You should find out the exact amounts you’ll be charged for various areas of care —emergency care, preventative care, and prescriptions are a few places to start.
What’s the difference between an FSA and an HSA?
A health flexible spending account (FSA) allows you to use pre-tax dollars to pay for eligible health care expenses for you, your spouse, and any eligible dependents. Money is set aside from your paycheck before taxes are taken out, and you can use an FSA with any kind of health insurance plan.
These accounts are included as part of your benefit package, and the advantage is you will be spending pre-tax dollars. However, one disadvantage may be that if you don’t use all the money set aside, you lose it. So be sure to ask what happens to dollars that are left in the account at the end of the year.
A health savings account (HSA) acts as a medical savings account where you, and your employer, can make tax-deductible contributions to your HSA account. You can then use the money in your HSA to pay for eligible medical costs that have to be paid out of pocket — the IRS has put together a list of qualified expenses here.
One advantage to an HSA account is that your money can be rolled over and used next year. However, two things to keep in mind are that not all employers offer a contribution, and there’s an annual contribution limit based on the level of health care coverage.
Optum Bank also offers a quick breakdown and comparison of FSA and HSA plans here.
Can I negotiate my medical bill?
Don’t assume all hospitals and doctors charge the same rates! Take the time to compare hospitals, doctors, and additional procedure charges.
If you live in an area where the hospital is also a teaching institution, they may have a different rate than a private hospital. Find out if they offer payment plans and always make sure you find out which costs your insurance will cover. Most hospitals will allow you to set up a payment plan and if you are low-income they may even have assistance programs.
If you need to get an idea of what the ballpark should be for charges, Medicare has fairly standard rates and can be a guide for you.
What is COBRA?
If you’re leaving a job where you’re covered under a medical insurance policy, you should be given an option to continue medical coverage under COBRA. You’ll have to pay the premium yourself and often times it’s higher than what you were paying as an employee, but you won’t have to worry about paying a penalty for not having health insurance. For more detailed information check out the COBRA website.
What is CHIP?
If your family earns too much money to qualify for Medicaid but you’re unable to cover healthcare costs for your child, you can look into CHIP. This program provides low-cost healthcare coverage for children, and depending on the state you live in it may also cover you if you’re pregnant.
Every state works with Medicaid and should offer CHIP coverage. Check out the Healthcare.gov website to find out more about CHIP.
How long can my child stay on my health care plan?
Your child can stay on your health insurance plan through age 26.
Should I sign up for an ACA plan even though the ACA might be changed or repealed in 2017?
This is a question on many American’s minds this year as we wait for the new president to take office in January. One thing to keep in mind is that even if Congress and the new president decide to change or repeal the health insurance marketplace, it could be a very time consuming process, which means your ACA plan will most likely last through 2017, says U.S. News.

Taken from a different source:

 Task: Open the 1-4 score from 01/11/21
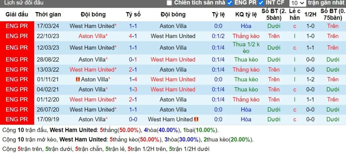[x=133, y=79]
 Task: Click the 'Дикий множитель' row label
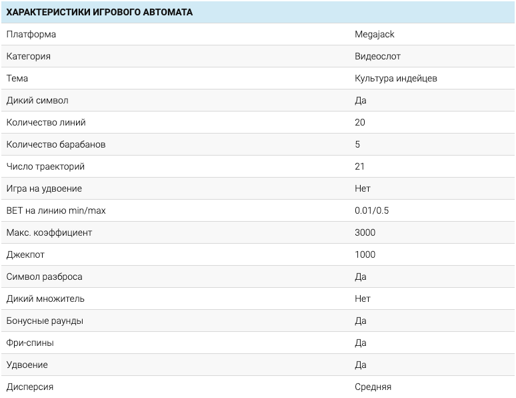click(x=45, y=299)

If you’re reluctant to sign up for healthcare but can afford it, keep in mind there may be tax implications. For the 2016 and 2017 tax years, the penalty is $695 per adult and $347.50 per child under the age of 18 with a maximum of $2,085 — or 2.5 percent of your income, whichever number is higher. Check out all the rules and fees for the health care tax penalty here. If you do find yourself in this situation, it’s always a good idea to ask a tax professional because every taxpayer is in a different situation.